## DIRECTIONS FOR THIS TASK:
A word-for-word restatement of every record is required.

## EXTRACTED MATERIAL:
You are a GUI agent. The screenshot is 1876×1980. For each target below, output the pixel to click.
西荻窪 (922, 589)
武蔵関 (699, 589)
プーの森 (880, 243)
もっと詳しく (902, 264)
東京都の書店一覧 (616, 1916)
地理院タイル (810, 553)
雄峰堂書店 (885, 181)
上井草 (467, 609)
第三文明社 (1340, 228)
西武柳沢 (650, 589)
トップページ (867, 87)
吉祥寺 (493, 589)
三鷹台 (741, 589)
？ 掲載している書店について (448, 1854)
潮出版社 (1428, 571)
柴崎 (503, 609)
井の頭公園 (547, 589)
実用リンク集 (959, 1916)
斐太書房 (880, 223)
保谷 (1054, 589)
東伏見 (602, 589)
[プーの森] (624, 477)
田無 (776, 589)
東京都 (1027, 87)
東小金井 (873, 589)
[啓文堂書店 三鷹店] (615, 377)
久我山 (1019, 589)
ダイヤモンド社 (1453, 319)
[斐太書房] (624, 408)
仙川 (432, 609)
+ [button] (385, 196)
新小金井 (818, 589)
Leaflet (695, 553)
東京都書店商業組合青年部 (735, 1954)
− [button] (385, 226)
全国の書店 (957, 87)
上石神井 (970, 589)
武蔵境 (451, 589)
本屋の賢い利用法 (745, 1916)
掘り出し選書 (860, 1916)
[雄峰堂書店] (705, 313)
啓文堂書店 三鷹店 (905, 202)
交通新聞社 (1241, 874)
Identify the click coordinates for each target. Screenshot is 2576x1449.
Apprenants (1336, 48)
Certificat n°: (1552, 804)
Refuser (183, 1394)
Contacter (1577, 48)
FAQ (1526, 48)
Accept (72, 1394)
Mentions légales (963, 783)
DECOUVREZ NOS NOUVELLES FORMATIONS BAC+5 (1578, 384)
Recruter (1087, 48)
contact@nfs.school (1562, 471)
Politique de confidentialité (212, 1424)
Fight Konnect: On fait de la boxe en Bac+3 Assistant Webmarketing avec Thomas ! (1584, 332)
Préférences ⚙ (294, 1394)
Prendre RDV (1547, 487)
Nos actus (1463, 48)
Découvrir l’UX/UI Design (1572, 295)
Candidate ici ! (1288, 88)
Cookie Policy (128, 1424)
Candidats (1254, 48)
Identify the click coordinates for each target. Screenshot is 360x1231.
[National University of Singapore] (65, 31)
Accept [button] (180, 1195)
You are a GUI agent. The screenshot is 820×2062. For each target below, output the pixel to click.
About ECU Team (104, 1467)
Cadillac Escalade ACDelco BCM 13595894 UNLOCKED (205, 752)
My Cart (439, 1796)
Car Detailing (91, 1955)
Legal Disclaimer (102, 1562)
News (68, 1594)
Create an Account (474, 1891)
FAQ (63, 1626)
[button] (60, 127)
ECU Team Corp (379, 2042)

## COMPLETED TASK:
You are a GUI agent. The screenshot is 1876×1980. For each target below, output the pixel to click.
西荻窪 (922, 589)
武蔵関 (699, 589)
プーの森 (880, 243)
もっと詳しく (902, 264)
東京都の書店一覧 (616, 1916)
地理院タイル (810, 553)
雄峰堂書店 (885, 181)
上井草 (467, 609)
第三文明社 (1340, 228)
西武柳沢 (650, 589)
トップページ (867, 87)
吉祥寺 (493, 589)
三鷹台 (741, 589)
？ 掲載している書店について (448, 1854)
潮出版社 (1428, 571)
柴崎 (503, 609)
井の頭公園 (547, 589)
実用リンク集 (959, 1916)
斐太書房 (880, 223)
保谷 (1054, 589)
東伏見 (602, 589)
[プーの森] (624, 477)
田無 (776, 589)
東京都 (1027, 87)
東小金井 (873, 589)
[啓文堂書店 三鷹店] (615, 377)
久我山 (1019, 589)
ダイヤモンド社 (1453, 319)
[斐太書房] (624, 408)
仙川 (432, 609)
+ [button] (385, 196)
新小金井 (818, 589)
Leaflet (695, 553)
東京都書店商業組合青年部 (735, 1954)
− [button] (385, 226)
全国の書店 (957, 87)
上石神井 (970, 589)
武蔵境 (451, 589)
本屋の賢い利用法 (745, 1916)
掘り出し選書 (860, 1916)
[雄峰堂書店] (705, 313)
啓文堂書店 三鷹店 (905, 202)
交通新聞社 (1241, 874)
Identify the click coordinates for each target. Screenshot is 2576x1449.
Apprenants (1336, 48)
Certificat n°: (1552, 804)
Refuser (183, 1394)
Contacter (1577, 48)
FAQ (1526, 48)
Accept (72, 1394)
Mentions légales (963, 783)
DECOUVREZ NOS NOUVELLES FORMATIONS BAC+5 (1578, 384)
Recruter (1087, 48)
contact@nfs.school (1562, 471)
Politique de confidentialité (212, 1424)
Fight Konnect: On fait de la boxe en Bac+3 Assistant Webmarketing avec Thomas ! (1584, 332)
Préférences ⚙ (294, 1394)
Prendre RDV (1547, 487)
Nos actus (1463, 48)
Découvrir l’UX/UI Design (1572, 295)
Candidate ici ! (1288, 88)
Cookie Policy (128, 1424)
Candidats (1254, 48)
Identify the click coordinates for each target. Screenshot is 360x1231.
[National University of Singapore] (65, 31)
Accept [button] (180, 1195)
You are a GUI agent. The screenshot is 820×2062. For each target below, output the pixel to click.
About ECU Team (104, 1467)
Cadillac Escalade ACDelco BCM 13595894 UNLOCKED (205, 752)
My Cart (439, 1796)
Car Detailing (91, 1955)
Legal Disclaimer (102, 1562)
News (68, 1594)
Create an Account (474, 1891)
FAQ (63, 1626)
[button] (60, 127)
ECU Team Corp (379, 2042)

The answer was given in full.